* STORED RECORDS:
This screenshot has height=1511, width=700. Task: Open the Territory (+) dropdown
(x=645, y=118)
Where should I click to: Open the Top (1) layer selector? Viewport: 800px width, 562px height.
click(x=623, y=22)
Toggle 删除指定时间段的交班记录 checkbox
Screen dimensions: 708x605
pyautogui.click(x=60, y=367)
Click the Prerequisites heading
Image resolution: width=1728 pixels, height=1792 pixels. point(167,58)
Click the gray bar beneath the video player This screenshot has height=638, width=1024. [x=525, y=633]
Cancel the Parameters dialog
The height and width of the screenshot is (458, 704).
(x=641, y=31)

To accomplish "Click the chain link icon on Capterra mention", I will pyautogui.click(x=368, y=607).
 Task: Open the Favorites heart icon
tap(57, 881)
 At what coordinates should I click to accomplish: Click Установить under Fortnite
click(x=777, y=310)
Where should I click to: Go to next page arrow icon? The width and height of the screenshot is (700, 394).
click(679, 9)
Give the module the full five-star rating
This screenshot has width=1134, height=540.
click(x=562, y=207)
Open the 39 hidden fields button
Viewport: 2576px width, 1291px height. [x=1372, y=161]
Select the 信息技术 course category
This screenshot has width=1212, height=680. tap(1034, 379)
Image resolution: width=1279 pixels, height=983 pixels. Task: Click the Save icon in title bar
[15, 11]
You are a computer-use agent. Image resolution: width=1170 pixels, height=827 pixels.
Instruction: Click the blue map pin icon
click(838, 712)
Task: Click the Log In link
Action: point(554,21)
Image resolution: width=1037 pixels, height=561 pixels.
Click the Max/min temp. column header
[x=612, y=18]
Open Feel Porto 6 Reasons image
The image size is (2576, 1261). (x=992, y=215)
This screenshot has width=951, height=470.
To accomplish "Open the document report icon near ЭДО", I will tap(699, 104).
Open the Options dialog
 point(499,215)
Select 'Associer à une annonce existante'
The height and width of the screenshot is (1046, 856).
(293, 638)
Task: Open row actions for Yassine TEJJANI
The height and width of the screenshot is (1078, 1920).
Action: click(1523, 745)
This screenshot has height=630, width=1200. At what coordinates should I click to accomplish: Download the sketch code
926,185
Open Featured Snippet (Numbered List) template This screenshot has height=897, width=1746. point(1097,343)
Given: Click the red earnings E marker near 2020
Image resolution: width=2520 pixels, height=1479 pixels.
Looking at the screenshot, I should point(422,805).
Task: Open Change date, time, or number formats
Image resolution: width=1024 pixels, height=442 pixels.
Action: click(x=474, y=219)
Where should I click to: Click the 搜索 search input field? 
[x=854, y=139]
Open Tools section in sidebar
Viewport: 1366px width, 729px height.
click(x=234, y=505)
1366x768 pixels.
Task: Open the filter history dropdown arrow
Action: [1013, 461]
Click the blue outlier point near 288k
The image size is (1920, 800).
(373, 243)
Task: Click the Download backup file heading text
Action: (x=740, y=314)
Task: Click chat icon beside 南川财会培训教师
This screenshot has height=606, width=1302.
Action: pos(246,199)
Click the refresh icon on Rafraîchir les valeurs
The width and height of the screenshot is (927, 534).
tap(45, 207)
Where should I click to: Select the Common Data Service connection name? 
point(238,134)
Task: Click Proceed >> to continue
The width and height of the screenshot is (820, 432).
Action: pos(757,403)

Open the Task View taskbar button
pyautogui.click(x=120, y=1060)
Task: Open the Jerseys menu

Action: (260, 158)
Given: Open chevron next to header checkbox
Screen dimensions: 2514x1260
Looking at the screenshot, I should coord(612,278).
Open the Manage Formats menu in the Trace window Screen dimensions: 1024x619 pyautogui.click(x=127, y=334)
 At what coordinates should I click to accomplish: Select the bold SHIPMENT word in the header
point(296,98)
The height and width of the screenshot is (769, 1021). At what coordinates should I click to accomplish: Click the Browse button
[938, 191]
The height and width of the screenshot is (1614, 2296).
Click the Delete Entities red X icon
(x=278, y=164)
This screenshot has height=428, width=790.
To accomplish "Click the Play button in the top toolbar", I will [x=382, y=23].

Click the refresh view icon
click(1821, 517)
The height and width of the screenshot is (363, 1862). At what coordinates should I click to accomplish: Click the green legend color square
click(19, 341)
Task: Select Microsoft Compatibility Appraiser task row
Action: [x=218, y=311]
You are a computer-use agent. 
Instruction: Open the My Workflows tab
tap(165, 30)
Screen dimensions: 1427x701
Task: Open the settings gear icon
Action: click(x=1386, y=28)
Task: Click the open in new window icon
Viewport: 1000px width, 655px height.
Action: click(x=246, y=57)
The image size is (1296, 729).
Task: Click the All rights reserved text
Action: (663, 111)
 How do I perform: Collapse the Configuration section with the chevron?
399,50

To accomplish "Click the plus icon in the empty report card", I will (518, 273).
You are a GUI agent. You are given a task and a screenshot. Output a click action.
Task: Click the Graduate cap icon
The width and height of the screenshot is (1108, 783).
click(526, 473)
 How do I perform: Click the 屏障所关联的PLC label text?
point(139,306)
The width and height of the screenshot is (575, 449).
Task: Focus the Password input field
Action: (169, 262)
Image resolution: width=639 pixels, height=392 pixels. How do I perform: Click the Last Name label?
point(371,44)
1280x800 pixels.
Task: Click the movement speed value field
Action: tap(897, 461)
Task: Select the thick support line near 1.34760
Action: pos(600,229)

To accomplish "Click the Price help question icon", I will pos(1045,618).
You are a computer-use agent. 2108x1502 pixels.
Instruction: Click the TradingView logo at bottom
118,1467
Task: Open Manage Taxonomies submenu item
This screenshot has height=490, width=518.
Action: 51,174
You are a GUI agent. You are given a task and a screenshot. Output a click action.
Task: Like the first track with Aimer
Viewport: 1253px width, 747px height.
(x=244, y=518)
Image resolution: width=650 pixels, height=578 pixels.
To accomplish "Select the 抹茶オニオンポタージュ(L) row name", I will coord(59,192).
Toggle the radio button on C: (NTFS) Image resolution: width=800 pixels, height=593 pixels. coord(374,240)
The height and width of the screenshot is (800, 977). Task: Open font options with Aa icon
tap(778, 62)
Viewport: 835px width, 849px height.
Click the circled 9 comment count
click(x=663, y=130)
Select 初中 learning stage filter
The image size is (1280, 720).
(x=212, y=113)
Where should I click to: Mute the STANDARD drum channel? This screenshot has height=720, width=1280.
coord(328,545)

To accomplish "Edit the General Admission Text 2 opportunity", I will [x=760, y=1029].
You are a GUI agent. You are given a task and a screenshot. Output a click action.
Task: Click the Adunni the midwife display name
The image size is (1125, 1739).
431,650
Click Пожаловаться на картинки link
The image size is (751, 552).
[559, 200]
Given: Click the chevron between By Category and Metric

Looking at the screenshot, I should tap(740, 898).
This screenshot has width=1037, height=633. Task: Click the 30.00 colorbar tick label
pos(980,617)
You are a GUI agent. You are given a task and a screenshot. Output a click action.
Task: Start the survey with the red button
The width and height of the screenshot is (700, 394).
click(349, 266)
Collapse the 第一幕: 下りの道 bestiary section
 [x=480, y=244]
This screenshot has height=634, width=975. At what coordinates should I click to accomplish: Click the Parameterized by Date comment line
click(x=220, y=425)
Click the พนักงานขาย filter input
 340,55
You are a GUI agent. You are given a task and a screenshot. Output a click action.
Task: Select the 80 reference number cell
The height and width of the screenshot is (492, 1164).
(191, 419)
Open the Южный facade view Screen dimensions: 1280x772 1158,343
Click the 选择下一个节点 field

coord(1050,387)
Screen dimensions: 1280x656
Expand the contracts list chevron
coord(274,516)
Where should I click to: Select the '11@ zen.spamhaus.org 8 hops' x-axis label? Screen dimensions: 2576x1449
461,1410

* GIVEN TASK: Print all of the data above again, line for line, with no changes.

* ANSWER TO THE PROBLEM:
This screenshot has height=1511, width=700. Task: Open the Territory (+) dropdown
(x=645, y=118)
Where should I click to: Open the Top (1) layer selector? Viewport: 800px width, 562px height.
click(x=623, y=22)
Toggle 删除指定时间段的交班记录 checkbox
Screen dimensions: 708x605
pyautogui.click(x=60, y=367)
Click the Prerequisites heading
Image resolution: width=1728 pixels, height=1792 pixels. point(167,58)
Click the gray bar beneath the video player This screenshot has height=638, width=1024. [x=525, y=633]
Cancel the Parameters dialog
The height and width of the screenshot is (458, 704).
(x=641, y=31)

To accomplish "Click the chain link icon on Capterra mention", I will pyautogui.click(x=368, y=607).
 Task: Open the Favorites heart icon
tap(57, 881)
 At what coordinates should I click to accomplish: Click Установить under Fortnite
click(x=777, y=310)
Where should I click to: Go to next page arrow icon? The width and height of the screenshot is (700, 394).
click(679, 9)
Give the module the full five-star rating
This screenshot has width=1134, height=540.
click(x=562, y=207)
Open the 39 hidden fields button
Viewport: 2576px width, 1291px height. [x=1372, y=161]
Select the 信息技术 course category
This screenshot has width=1212, height=680. tap(1034, 379)
Image resolution: width=1279 pixels, height=983 pixels. Task: Click the Save icon in title bar
[15, 11]
You are a computer-use agent. Image resolution: width=1170 pixels, height=827 pixels.
Instruction: Click the blue map pin icon
click(838, 712)
Task: Click the Log In link
Action: point(554,21)
Image resolution: width=1037 pixels, height=561 pixels.
Click the Max/min temp. column header
[x=612, y=18]
Open Feel Porto 6 Reasons image
The image size is (2576, 1261). (x=992, y=215)
This screenshot has width=951, height=470.
To accomplish "Open the document report icon near ЭДО", I will tap(699, 104).
Open the Options dialog
 point(499,215)
Select 'Associer à une annonce existante'
The height and width of the screenshot is (1046, 856).
(293, 638)
Task: Open row actions for Yassine TEJJANI
The height and width of the screenshot is (1078, 1920).
Action: click(1523, 745)
This screenshot has height=630, width=1200. At what coordinates should I click to accomplish: Download the sketch code
926,185
Open Featured Snippet (Numbered List) template This screenshot has height=897, width=1746. point(1097,343)
Given: Click the red earnings E marker near 2020
Image resolution: width=2520 pixels, height=1479 pixels.
Looking at the screenshot, I should point(422,805).
Task: Open Change date, time, or number formats
Image resolution: width=1024 pixels, height=442 pixels.
Action: click(x=474, y=219)
Where should I click to: Click the 搜索 search input field? 
[x=854, y=139]
Open Tools section in sidebar
Viewport: 1366px width, 729px height.
click(x=234, y=505)
1366x768 pixels.
Task: Open the filter history dropdown arrow
Action: [1013, 461]
Click the blue outlier point near 288k
The image size is (1920, 800).
(373, 243)
Task: Click the Download backup file heading text
Action: (x=740, y=314)
Task: Click chat icon beside 南川财会培训教师
This screenshot has height=606, width=1302.
Action: pos(246,199)
Click the refresh icon on Rafraîchir les valeurs
The width and height of the screenshot is (927, 534).
tap(45, 207)
Where should I click to: Select the Common Data Service connection name? 
point(238,134)
Task: Click Proceed >> to continue
The width and height of the screenshot is (820, 432).
Action: pos(757,403)

Open the Task View taskbar button
pyautogui.click(x=120, y=1060)
Task: Open the Jerseys menu

Action: (260, 158)
Given: Open chevron next to header checkbox
Screen dimensions: 2514x1260
Looking at the screenshot, I should coord(612,278).
Open the Manage Formats menu in the Trace window Screen dimensions: 1024x619 pyautogui.click(x=127, y=334)
 At what coordinates should I click to accomplish: Select the bold SHIPMENT word in the header
point(296,98)
The height and width of the screenshot is (769, 1021). At what coordinates should I click to accomplish: Click the Browse button
[938, 191]
The height and width of the screenshot is (1614, 2296).
Click the Delete Entities red X icon
(x=278, y=164)
This screenshot has height=428, width=790.
To accomplish "Click the Play button in the top toolbar", I will [x=382, y=23].

Click the refresh view icon
click(1821, 517)
The height and width of the screenshot is (363, 1862). At what coordinates should I click to accomplish: Click the green legend color square
click(19, 341)
Task: Select Microsoft Compatibility Appraiser task row
Action: [x=218, y=311]
You are a computer-use agent. 
Instruction: Open the My Workflows tab
tap(165, 30)
Screen dimensions: 1427x701
Task: Open the settings gear icon
Action: click(x=1386, y=28)
Task: Click the open in new window icon
Viewport: 1000px width, 655px height.
Action: click(x=246, y=57)
The image size is (1296, 729).
Task: Click the All rights reserved text
Action: (663, 111)
 How do I perform: Collapse the Configuration section with the chevron?
399,50

To accomplish "Click the plus icon in the empty report card", I will (518, 273).
You are a GUI agent. You are given a task and a screenshot. Output a click action.
Task: Click the Graduate cap icon
The width and height of the screenshot is (1108, 783).
click(526, 473)
 How do I perform: Click the 屏障所关联的PLC label text?
point(139,306)
The width and height of the screenshot is (575, 449).
Task: Focus the Password input field
Action: (169, 262)
Image resolution: width=639 pixels, height=392 pixels. How do I perform: Click the Last Name label?
point(371,44)
1280x800 pixels.
Task: Click the movement speed value field
Action: tap(897, 461)
Task: Select the thick support line near 1.34760
Action: pos(600,229)

To accomplish "Click the Price help question icon", I will pos(1045,618).
You are a computer-use agent. 2108x1502 pixels.
Instruction: Click the TradingView logo at bottom
118,1467
Task: Open Manage Taxonomies submenu item
This screenshot has height=490, width=518.
Action: 51,174
You are a GUI agent. You are given a task and a screenshot. Output a click action.
Task: Like the first track with Aimer
Viewport: 1253px width, 747px height.
(x=244, y=518)
Image resolution: width=650 pixels, height=578 pixels.
To accomplish "Select the 抹茶オニオンポタージュ(L) row name", I will coord(59,192).
Toggle the radio button on C: (NTFS) Image resolution: width=800 pixels, height=593 pixels. coord(374,240)
The height and width of the screenshot is (800, 977). Task: Open font options with Aa icon
tap(778, 62)
Viewport: 835px width, 849px height.
Click the circled 9 comment count
click(x=663, y=130)
Select 初中 learning stage filter
The image size is (1280, 720).
(x=212, y=113)
Where should I click to: Mute the STANDARD drum channel? This screenshot has height=720, width=1280.
coord(328,545)

To accomplish "Edit the General Admission Text 2 opportunity", I will [x=760, y=1029].
You are a GUI agent. You are given a task and a screenshot. Output a click action.
Task: Click the Adunni the midwife display name
The image size is (1125, 1739).
431,650
Click Пожаловаться на картинки link
The image size is (751, 552).
[559, 200]
Given: Click the chevron between By Category and Metric

Looking at the screenshot, I should tap(740, 898).
This screenshot has width=1037, height=633. Task: Click the 30.00 colorbar tick label
pos(980,617)
You are a GUI agent. You are given a task and a screenshot. Output a click action.
Task: Start the survey with the red button
The width and height of the screenshot is (700, 394).
click(349, 266)
Collapse the 第一幕: 下りの道 bestiary section
 [x=480, y=244]
This screenshot has height=634, width=975. At what coordinates should I click to accomplish: Click the Parameterized by Date comment line
click(x=220, y=425)
Click the พนักงานขาย filter input
 340,55
You are a GUI agent. You are given a task and a screenshot. Output a click action.
Task: Select the 80 reference number cell
The height and width of the screenshot is (492, 1164).
(191, 419)
Open the Южный facade view Screen dimensions: 1280x772 1158,343
Click the 选择下一个节点 field

coord(1050,387)
Screen dimensions: 1280x656
Expand the contracts list chevron
coord(274,516)
Where should I click to: Select the '11@ zen.spamhaus.org 8 hops' x-axis label? Screen dimensions: 2576x1449
461,1410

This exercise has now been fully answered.